AIM » Render the lines of the listing below as a JSON list of strings, one string per line and no blank lines, beginning with the line containing "Inputs (450, 27)" and continuing through the line containing "Acupuncture Websites (47, 613)". Leave out the pictures.

INPUT MATERIAL »
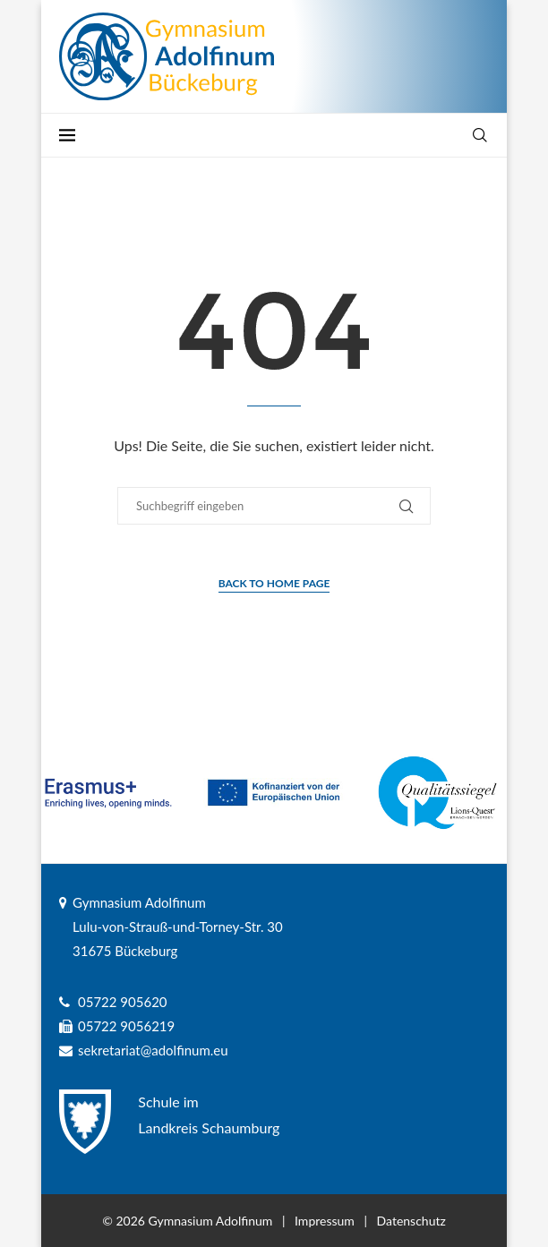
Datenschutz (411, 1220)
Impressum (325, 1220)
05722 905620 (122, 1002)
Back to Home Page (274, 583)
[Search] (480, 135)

* * *

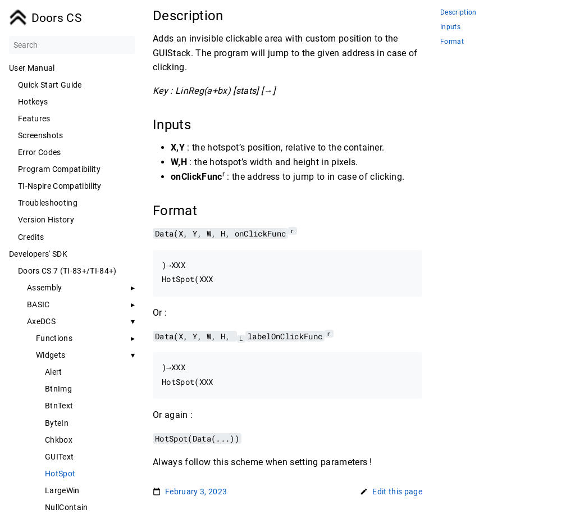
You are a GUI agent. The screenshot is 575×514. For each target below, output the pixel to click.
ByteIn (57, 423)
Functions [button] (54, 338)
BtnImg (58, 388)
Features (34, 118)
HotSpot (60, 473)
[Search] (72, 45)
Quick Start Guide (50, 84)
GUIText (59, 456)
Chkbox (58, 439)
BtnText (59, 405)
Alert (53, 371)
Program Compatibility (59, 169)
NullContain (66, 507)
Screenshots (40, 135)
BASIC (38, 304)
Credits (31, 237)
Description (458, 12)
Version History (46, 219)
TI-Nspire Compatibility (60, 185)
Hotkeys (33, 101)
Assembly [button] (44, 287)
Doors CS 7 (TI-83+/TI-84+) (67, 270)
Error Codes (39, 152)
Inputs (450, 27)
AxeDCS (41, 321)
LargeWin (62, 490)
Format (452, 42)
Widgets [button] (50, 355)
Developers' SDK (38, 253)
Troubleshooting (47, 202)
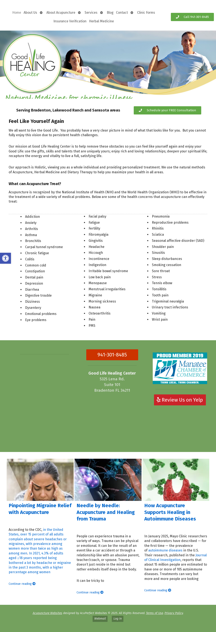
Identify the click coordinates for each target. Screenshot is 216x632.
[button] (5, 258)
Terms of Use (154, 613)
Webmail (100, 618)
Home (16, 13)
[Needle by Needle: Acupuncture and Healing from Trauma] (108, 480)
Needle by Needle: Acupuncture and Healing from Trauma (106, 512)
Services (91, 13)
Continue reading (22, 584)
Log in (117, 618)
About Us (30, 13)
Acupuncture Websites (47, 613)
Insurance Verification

* * *

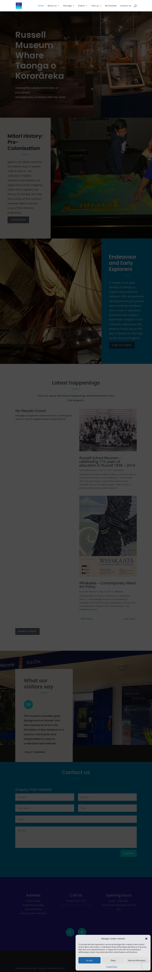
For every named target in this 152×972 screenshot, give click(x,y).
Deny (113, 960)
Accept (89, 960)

WRITTEN SOLUTION »
[
  "Inputs (450, 27)",
  "AxeDCS (41, 321)",
  "LargeWin (62, 490)",
  "Format (452, 42)",
  "Widgets [button] (50, 355)",
  "Developers' SDK (38, 253)",
  "Troubleshooting (47, 202)",
  "Identify the click coordinates for each target. Screenshot is 216x632.",
  "[button] (5, 258)",
  "Terms of Use (154, 613)",
  "Webmail (100, 618)",
  "Home (16, 13)",
  "[Needle by Needle: Acupuncture and Healing from Trauma] (108, 480)",
  "Needle by Needle: Acupuncture and Healing from Trauma (106, 512)",
  "Services (91, 13)",
  "Continue reading (22, 584)",
  "Log in (117, 618)",
  "About Us (30, 13)",
  "Acupuncture Websites (47, 613)"
]